The Supply Chain Disruptions Task Force will “focus on areas where a mismatch between supply and demand has been evident,” the White House said. The division will be headed up by the Secretaries of Commerce, Transportation, and Agriculture, and will focus on housing construction, transportation, agriculture and food, and semiconductors - a drastic shortage of which has hit some of the US economy’s biggest industries in consumer technology and vehicle manufacturing.
“The Task Force will bring the full capacity of the federal government to address near-term supply/demand mismatches. It will convene stakeholders to diagnose problems and surface solutions - large and small, public or private - that could help alleviate bottlenecks and supply constraints,” the White House said.
In late February, President Biden ordered a 100 day review of the supply chain across the key areas of medicine, raw materials and agriculture, the findings of which were released this week. While the COVID-19 health crisis had a deleterious effect on the nation’s supply chain, the published assessment of findings says the root cause runs much deeper. The review concludes that “decades of underinvestment”, alongside public policy choices that favour quarterly results and short-term solutions, have left the system “fragile”.
In response, the administration aims to address four key issues head on, strengthening its position in health and medicine, sustainable and alternative energy, critical mineral mining and processing, and computer chips.
Support domestic production of critical medicines
- A syndicate of public and private entities will jointly work towards manufacturing and onshoring of essential medical suppliers, beginning with a list of 50-100 “critical drugs” defined by the Food and Drug Administration.
- The consortium will be led by the Department of Health and Human Services, which will commit an initial $60m towards the development of a “novel platform technologies to increase domestic manufacturing capacity for API”.
- The aim is to increase domestic production and reduce the reliance upon global supply chains, particularly with regards to medications in short supply.
Secure an end-to-end domestic supply chain for advanced batteries
- The Department of Energy will publish a ‘National Blueprint for Lithium Batteries’, beginning a 10 year plan to "develop a domestic lithium battery supply chain that combats the climate crisis by creating good-paying clean energy jobs across America”.
- The effort will leverage billions in funding “to finance key strategic areas of development and fill deficits in the domestic supply chain capacity”.

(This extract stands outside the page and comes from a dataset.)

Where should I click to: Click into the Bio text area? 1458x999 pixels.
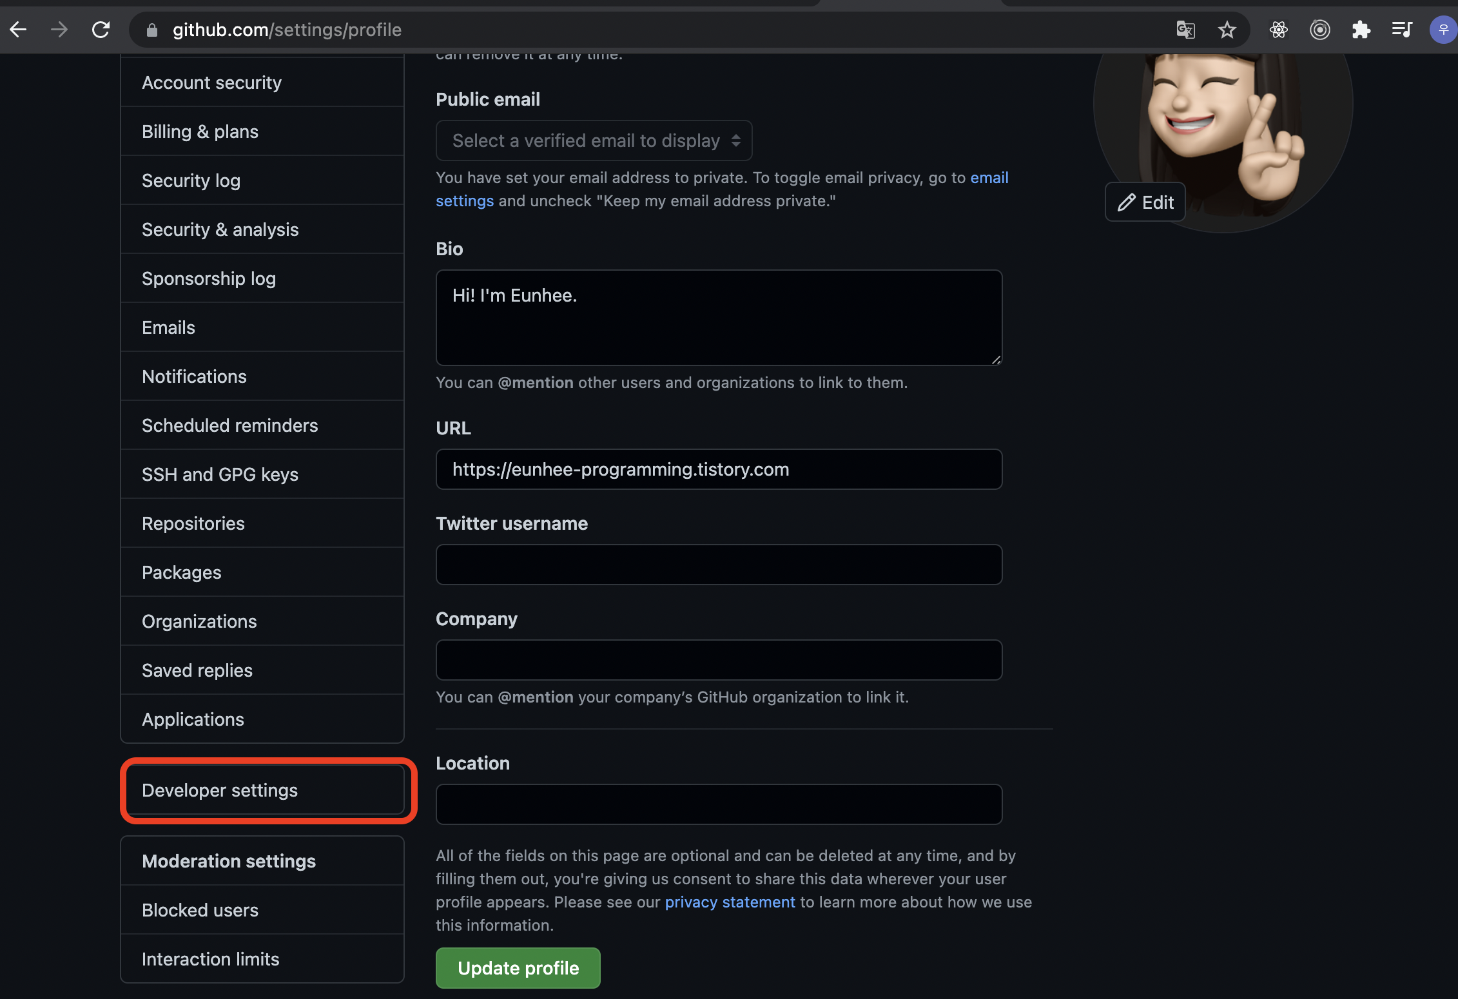click(719, 318)
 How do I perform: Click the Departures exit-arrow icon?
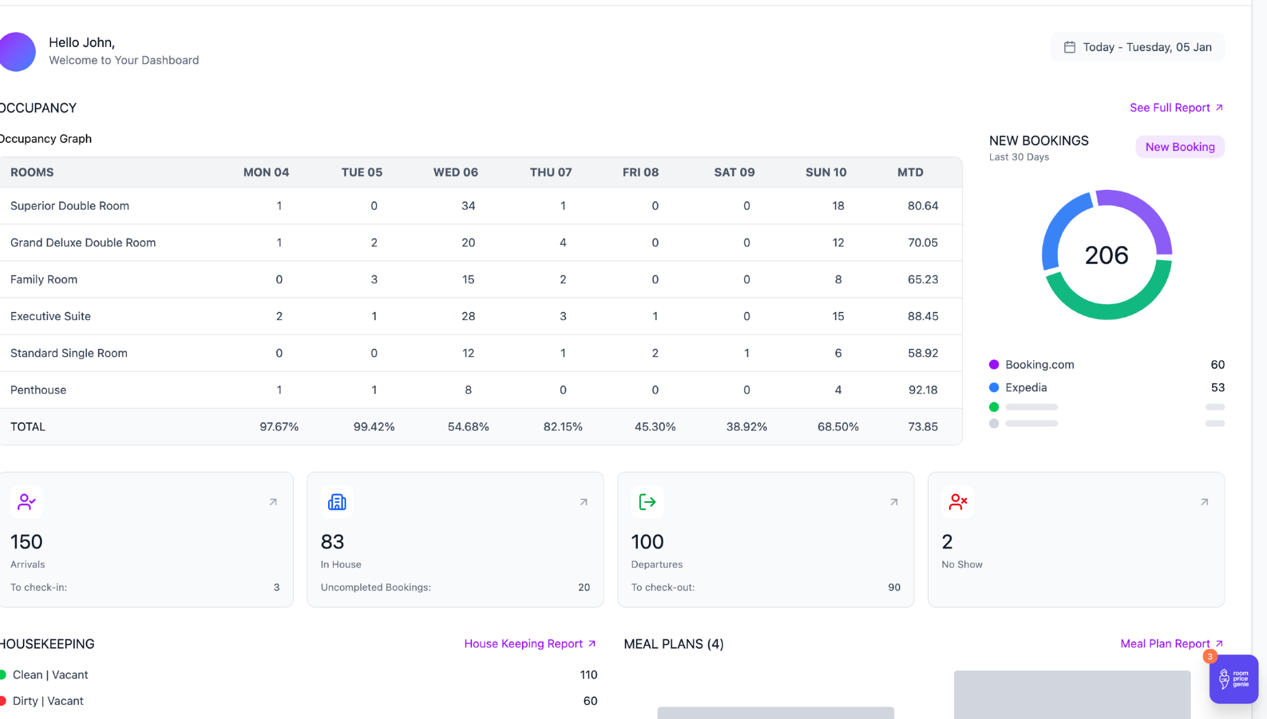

Invest in sustainable domestic and international production and processing of critical minerals
- An interdepartmental group will be established by the Department of Interior to identify sites where critical minerals can be produced and processed within US borders. It will collaborate with businesses, states, tribal nations and stockholders to “expand sustainable, responsible critical minerals production and processing in the United States”.
- The group will also identify where regulations may need to be updated to ensure new mining and processing “meets strong standards”.
Partner with industry, allies, and partners to address semiconductor shortages
- The Department of Commerce will increase its partnership with industry to support further investment in R&D and production of semiconductor chips. The White House says its aim will be to “facilitate information flow between semiconductor producers and suppliers and end-users”, improving transparency and data sharing.
- Enhanced relationships with foreign allies, including Japan and South Korea will also be strengthened with the express proposed of increasing chip output, promoting further investment in the sector and “to promote fair semiconductor chip allocations”.